(Dataset rows)
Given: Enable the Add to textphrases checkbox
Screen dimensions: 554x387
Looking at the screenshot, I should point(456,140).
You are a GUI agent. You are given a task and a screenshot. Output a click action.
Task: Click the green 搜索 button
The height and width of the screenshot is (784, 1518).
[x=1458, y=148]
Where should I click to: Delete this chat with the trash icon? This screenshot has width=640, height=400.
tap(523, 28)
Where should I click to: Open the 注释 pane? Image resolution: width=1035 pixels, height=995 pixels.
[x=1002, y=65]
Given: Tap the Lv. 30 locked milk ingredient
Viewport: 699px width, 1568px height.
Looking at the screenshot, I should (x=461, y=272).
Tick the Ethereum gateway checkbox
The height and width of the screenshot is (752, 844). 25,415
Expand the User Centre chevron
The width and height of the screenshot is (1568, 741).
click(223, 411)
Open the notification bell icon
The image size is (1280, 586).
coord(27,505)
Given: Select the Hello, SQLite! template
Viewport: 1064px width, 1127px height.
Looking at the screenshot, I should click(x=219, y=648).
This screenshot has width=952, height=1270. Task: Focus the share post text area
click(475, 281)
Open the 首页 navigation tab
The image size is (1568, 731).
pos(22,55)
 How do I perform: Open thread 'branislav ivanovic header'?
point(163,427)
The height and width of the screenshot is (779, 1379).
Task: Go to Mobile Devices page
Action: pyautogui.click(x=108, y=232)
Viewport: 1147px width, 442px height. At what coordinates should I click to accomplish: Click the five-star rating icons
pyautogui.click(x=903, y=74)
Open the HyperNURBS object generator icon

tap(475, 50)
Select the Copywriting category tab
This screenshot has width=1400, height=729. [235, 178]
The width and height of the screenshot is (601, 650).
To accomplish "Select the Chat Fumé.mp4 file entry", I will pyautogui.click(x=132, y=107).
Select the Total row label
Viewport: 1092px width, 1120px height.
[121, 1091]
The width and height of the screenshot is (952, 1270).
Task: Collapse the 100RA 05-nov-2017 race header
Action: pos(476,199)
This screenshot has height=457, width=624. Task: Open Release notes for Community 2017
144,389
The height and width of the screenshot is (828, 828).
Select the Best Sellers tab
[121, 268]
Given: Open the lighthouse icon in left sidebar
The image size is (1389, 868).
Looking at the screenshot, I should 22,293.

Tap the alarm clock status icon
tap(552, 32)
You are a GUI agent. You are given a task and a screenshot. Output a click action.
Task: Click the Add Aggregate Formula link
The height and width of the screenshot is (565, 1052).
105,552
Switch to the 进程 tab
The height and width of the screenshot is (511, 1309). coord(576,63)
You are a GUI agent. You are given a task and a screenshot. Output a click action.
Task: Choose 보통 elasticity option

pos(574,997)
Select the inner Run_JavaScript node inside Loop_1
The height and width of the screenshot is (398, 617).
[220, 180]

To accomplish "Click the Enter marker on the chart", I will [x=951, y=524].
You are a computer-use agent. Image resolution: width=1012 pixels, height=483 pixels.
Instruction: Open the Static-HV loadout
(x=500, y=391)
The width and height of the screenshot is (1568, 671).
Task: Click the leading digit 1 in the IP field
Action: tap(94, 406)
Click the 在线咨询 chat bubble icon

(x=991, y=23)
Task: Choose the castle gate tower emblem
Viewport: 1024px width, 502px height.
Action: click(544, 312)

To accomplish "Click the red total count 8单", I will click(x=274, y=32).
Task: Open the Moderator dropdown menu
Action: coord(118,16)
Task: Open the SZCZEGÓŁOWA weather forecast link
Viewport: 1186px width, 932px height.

◆ YOUR GOAL: Rewrite the records above with every "Viewport" changed to "Screen size" and nothing else altered.

◆ CORRECT RESPONSE:
Given: Enable the Add to textphrases checkbox
Screen dimensions: 554x387
Looking at the screenshot, I should point(456,140).
You are a GUI agent. You are given a task and a screenshot. Output a click action.
Task: Click the green 搜索 button
The height and width of the screenshot is (784, 1518).
[x=1458, y=148]
Where should I click to: Delete this chat with the trash icon? This screenshot has width=640, height=400.
tap(523, 28)
Where should I click to: Open the 注释 pane? Image resolution: width=1035 pixels, height=995 pixels.
[x=1002, y=65]
Given: Tap the Lv. 30 locked milk ingredient
Screen size: 699px width, 1568px height.
Looking at the screenshot, I should (x=461, y=272).
Tick the Ethereum gateway checkbox
The height and width of the screenshot is (752, 844). 25,415
Expand the User Centre chevron
The width and height of the screenshot is (1568, 741).
click(223, 411)
Open the notification bell icon
The image size is (1280, 586).
coord(27,505)
Given: Select the Hello, SQLite! template
Screen size: 1064px width, 1127px height.
Looking at the screenshot, I should click(x=219, y=648).
This screenshot has width=952, height=1270. Task: Focus the share post text area
click(475, 281)
Open the 首页 navigation tab
The image size is (1568, 731).
pos(22,55)
 How do I perform: Open thread 'branislav ivanovic header'?
point(163,427)
The height and width of the screenshot is (779, 1379).
Task: Go to Mobile Devices page
Action: pyautogui.click(x=108, y=232)
Screen size: 1147px width, 442px height. At what coordinates should I click to accomplish: Click the five-star rating icons
pyautogui.click(x=903, y=74)
Open the HyperNURBS object generator icon

tap(475, 50)
Select the Copywriting category tab
This screenshot has width=1400, height=729. [235, 178]
The width and height of the screenshot is (601, 650).
To accomplish "Select the Chat Fumé.mp4 file entry", I will pyautogui.click(x=132, y=107).
Select the Total row label
Screen size: 1092px width, 1120px height.
[121, 1091]
The width and height of the screenshot is (952, 1270).
Task: Collapse the 100RA 05-nov-2017 race header
Action: pos(476,199)
This screenshot has height=457, width=624. Task: Open Release notes for Community 2017
144,389
The height and width of the screenshot is (828, 828).
Select the Best Sellers tab
[121, 268]
Given: Open the lighthouse icon in left sidebar
The image size is (1389, 868).
Looking at the screenshot, I should 22,293.

Tap the alarm clock status icon
tap(552, 32)
You are a GUI agent. You are given a task and a screenshot. Output a click action.
Task: Click the Add Aggregate Formula link
The height and width of the screenshot is (565, 1052).
105,552
Switch to the 进程 tab
The height and width of the screenshot is (511, 1309). coord(576,63)
You are a GUI agent. You are given a task and a screenshot. Output a click action.
Task: Choose 보통 elasticity option

pos(574,997)
Select the inner Run_JavaScript node inside Loop_1
The height and width of the screenshot is (398, 617).
[220, 180]

To accomplish "Click the Enter marker on the chart", I will [x=951, y=524].
You are a computer-use agent. Image resolution: width=1012 pixels, height=483 pixels.
Instruction: Open the Static-HV loadout
(x=500, y=391)
The width and height of the screenshot is (1568, 671).
Task: Click the leading digit 1 in the IP field
Action: tap(94, 406)
Click the 在线咨询 chat bubble icon

(x=991, y=23)
Task: Choose the castle gate tower emblem
Screen size: 1024px width, 502px height.
Action: click(544, 312)

To accomplish "Click the red total count 8单", I will click(x=274, y=32).
Task: Open the Moderator dropdown menu
Action: coord(118,16)
Task: Open the SZCZEGÓŁOWA weather forecast link
Screen size: 1186px width, 932px height.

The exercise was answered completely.